“There’s been plenty of buying of farmland in other parts of the world,” he says.
Increasing demand for food globally is the key driver behind the interest, he says, with climate change playing a partial role in this.
The Sustainable Agriculture Fund aims to invest institutional and wholesale money into the ownership and operation of Australian farms. Investment returns come from two factors: the change in value of the farm properties and profits from conducting farming activities. The fund manages $145 million of investments.
Apted and Delahunty say domestic investors are not interested in farmland because other sectors are easier to understand and therefore invest in, and agriculture has a mixed performance history.
“There is a lack of good quality, publicly available data on the profitability of farms,” Apted says.
Christian Super, which manages more than $450 million in superannuation assets, has a 2 per cent allocation to Australian farmland. This is entirely invested in the Sustainable Agriculture Fund.
Tim Macready, Christian Super’s CIO, says investing in farmland can mean there are some duplications of risk. Performance drivers are likely to be heavily correlated to existing risk exposures, particularly commodity prices and currency exchange rates. It is for these reasons that Macready believes Australian investors are not flocking to invest in farmland.
“I think there’s a decent amount of foreign interest in Australian investments more generally, so I wouldn’t necessarily see this as an indicator of particularly exceptional opportunities within Australian farmland over other types of assets,” he says.
“Overseas investors don’t necessarily have the high commodity exposure or Australian dollar exposure that domestic investors experience, so they are perhaps looking for those particular risk diversifiers.”
Macready says that more agriculture funds managers now aim to raise capital, indicating there is more investor appetite.
“It’s often hard to tell which comes first: the super funds or the funds managers deciding that there is potentially money to be made here,” he says.

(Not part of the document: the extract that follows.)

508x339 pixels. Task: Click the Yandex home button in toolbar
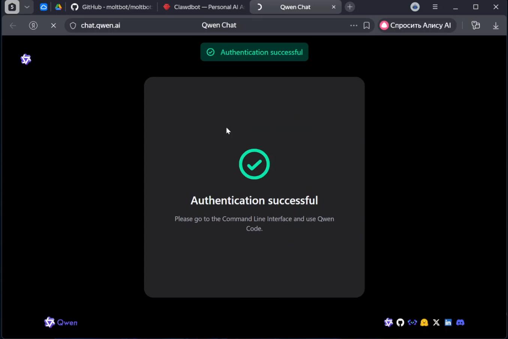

For Christian Super, agriculture has the potential to meet the fund’s socially responsible investment criteria.
“The sustainability objectives are very closely aligned in agriculture to the financial objectives if you are trying to run the farm long-term.”
VicSuper’s Lunt says “holding a ‘real’ asset is one of the major benefits of investing in agriculture as it offers inflation protection”. Other benefits are contributing to food security and participating in Australian food production as it positions itself to provide food to the growing economies of Asia.